Conscientes del poder devastador de la bomba atómica sobre la humanidad y el planeta, los científicos utilizaron el símil de cuenta regresiva (como la de un dispositivo explosivo) para evocar qué tan cerca estaba la humanidad de una guerra nuclear. Su objetivo era alertar a los líderes mundiales a tomar las medidas y acciones necesarias para evitar un desenlace devastador.

En 1947 el reloj marcaba 7 minutos antes de las 12 y sólo consideraba dos amenazas contra la humanidad: una posible conflagración nuclear y la destrucción del medio ambiente. En 2020, el reloj marca 100 segundos (es decir, 1 minuto y 40 segundos) antes del Apocalipsis. Lo que significa que en 73 años, nunca habíamos estado tan cerca de destruir el mundo.

En 1953, el reloj marcó 2 minutos antes del Apocalipsis. Siete años después, en 1960, el reloj regresó a 7 minutos. En 1963 el reloj marcó 12 minutos antes de la hora cero, sin embargo, en 1984 bajó a 3 minutos justo en la época más álgida de la llamada Guerra Fría. En 1991, el reloj marcó 17 minutos antes de las 12. Desde entonces a la fecha, la hora ha venido disminuyendo sistemáticamente hasta llegar a menos de dos minutos (a 100 segundos) del fin.

Actualmente, la decisión de adelantar, atrasar o mantener la hora del reloj está en manos del Consejo de Ciencia y Seguridad del Boletín de Científicos Atómicos, en el que colaboran 13 premios Nobel.

En el Boletín de este año, los Científicos Atómicos argumentan que, derivado de la crisis climática, los enfrentamientos internacionales, la escasez de recursos y, sobre todo, de la presencia de una suerte de ciberguerra, que “socava la capacidad de respuesta de la sociedad”, la humanidad presenta un mayor riesgo de autodestrucción.

En el terreno nuclear, el informe alerta que diversos líderes mundiales han dado por terminado o han debilitado una cantidad importante de tratados y negociaciones sobre control de armas de destrucción masiva. Lo que se ha expresado en el inicio de una nueva carrera armamentista, así como en la proliferación de armas nucleares.

Los conflictos políticos relativos a los programas nucleares de Irán y Corea del Norte, señala el reporte, permanecen sin resolverse, incluso se ha agravado; mientras que la cooperación entre EU y Rusia en materia de control de armas es inexistente.

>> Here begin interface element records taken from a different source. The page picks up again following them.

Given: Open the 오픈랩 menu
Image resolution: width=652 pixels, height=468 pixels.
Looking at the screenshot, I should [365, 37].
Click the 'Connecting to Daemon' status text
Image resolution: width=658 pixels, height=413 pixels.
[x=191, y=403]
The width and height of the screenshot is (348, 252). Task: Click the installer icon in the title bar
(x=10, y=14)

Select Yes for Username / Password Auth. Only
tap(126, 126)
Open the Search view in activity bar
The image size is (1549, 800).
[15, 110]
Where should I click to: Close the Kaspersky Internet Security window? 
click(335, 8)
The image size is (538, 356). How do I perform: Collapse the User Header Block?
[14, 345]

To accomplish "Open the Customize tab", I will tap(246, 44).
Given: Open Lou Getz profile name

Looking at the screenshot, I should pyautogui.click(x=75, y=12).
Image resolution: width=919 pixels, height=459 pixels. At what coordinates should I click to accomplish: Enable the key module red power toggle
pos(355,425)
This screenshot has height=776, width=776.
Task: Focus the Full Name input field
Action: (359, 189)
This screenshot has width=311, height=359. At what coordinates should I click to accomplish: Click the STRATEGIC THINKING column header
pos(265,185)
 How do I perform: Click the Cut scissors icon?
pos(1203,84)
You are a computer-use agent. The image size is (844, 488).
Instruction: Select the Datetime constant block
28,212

En el terreno de la crisis climática, el reporte indica que durante el año que se informa, las acciones de los gobiernos contra el cambio climático se han quedado cortas si se toman en cuenta las claras manifestaciones de este fenómeno como, por ejemplo, el hecho de que el año pasado fue el más caluroso del que se tenga registro, con su consecuente ola de incendios forestales y derretimiento glaciar.

Finalmente, en el terreno de la llamada ciberguerra, el reporte señala que la continua corrupción de la información de la cual dependen la democracia y la toma de decisiones públicas, ha multiplicado la amenaza nuclear y climática. Durante el último año diversos gobiernos utilizaron la desinformación con el objetivo de generar desconfianza institucional e internacional, debilitando los esfuerzos domésticos y mundiales para impulsar la paz y proteger al planeta.

El mensaje plasmado en el Boletín de Científicos Nucleares es muy claro: hemos llegado a un estado de emergencia que demanda acciones inmediatas de parte de los líderes globales.